Spans for ceiling

[Bob M]

Hello, I'm building a fully independent suspended acoustic ceiling in two rooms of an apartment. The frame will be completely freestanding — sitting on the masonry walls only via a timber wall plate, with no connection whatsoever to the existing ceiling above.

Room 1: 3.2m span
Room 2: 4.18m span

Ceiling load (dead load only, no imposed load):

• 2 layers 15mm acoustic plasterboard: ~29 kg/m² (0.28 kN/m²)
• Optional Tecsound 50: +5 kg/m² (0.33 kN/m² total)
• Plus self weight of joists

A soundproofing specialist has told me 100-120mm (4-5 inch) deep timber will be sufficient. I've seen online that span tables suggest I need 145mm for Room 1 and significantly more for Room 2, but the specialist argues the tables are overly conservative for this application as they account for imposed loads like storage in loft spaces that simply don't apply here.

Also, in this video (

), another specialist says that for a 4x4m room they would use nothing less than a 5x2inch timber.
My questions:

1. Is 100mm or 120mm timber realistic for these spans given this is dead load only with no imposed load?
2. What size and spacing would you recommend?
3. Does adding Tecsound meaningfully change the timber required?
4. Would 300mm centres meaningfully improve the permissible span, and is there a calculation method or reference for non-standard spacings?

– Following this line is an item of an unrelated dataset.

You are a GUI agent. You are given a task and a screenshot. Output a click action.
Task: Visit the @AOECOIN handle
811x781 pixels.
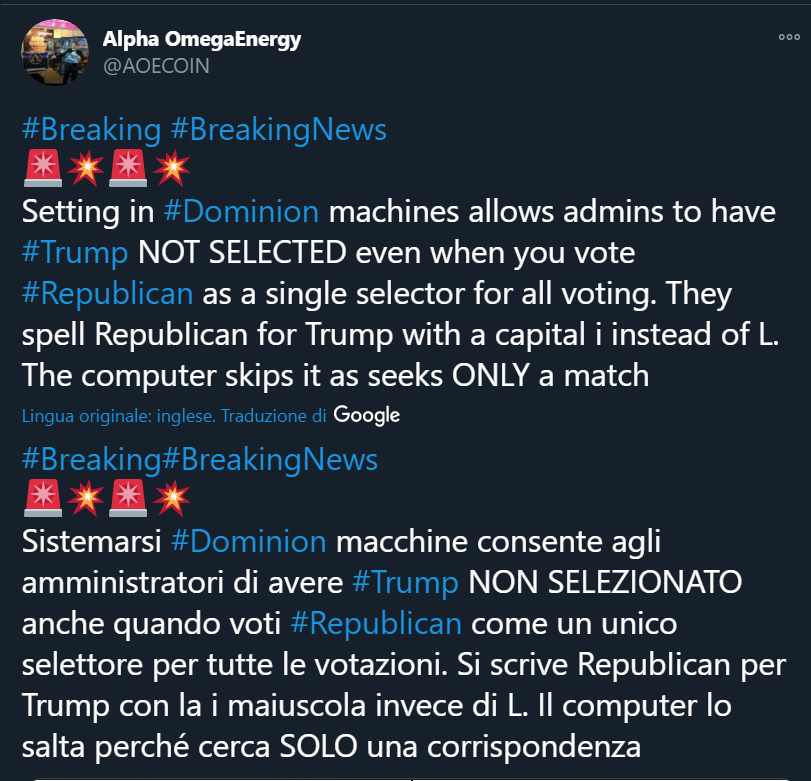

Thank you so much in advance!!!

 

[stevie888]

Timber is funny stuff: it delects a very long way before it breaks and all the TRADA tables are based on permissable deflections. It is highly likely that even 100 timbers won't break over that span but the ceiling won't be very flat.

Youve got 2 specialists giving you advice which doesn't actually wildly disagree: 4/5 vs 5 is hardly majorly different

If you want to calculate then (either manually or) using a program such as Superbeam you design a beam to carry a 1m strip of your ceiling so all your loads in kN/sqm are the same numeric value as distributed loads in kN/m. Set yourself a beam depth and your answer is a width of timber required for that 1m width.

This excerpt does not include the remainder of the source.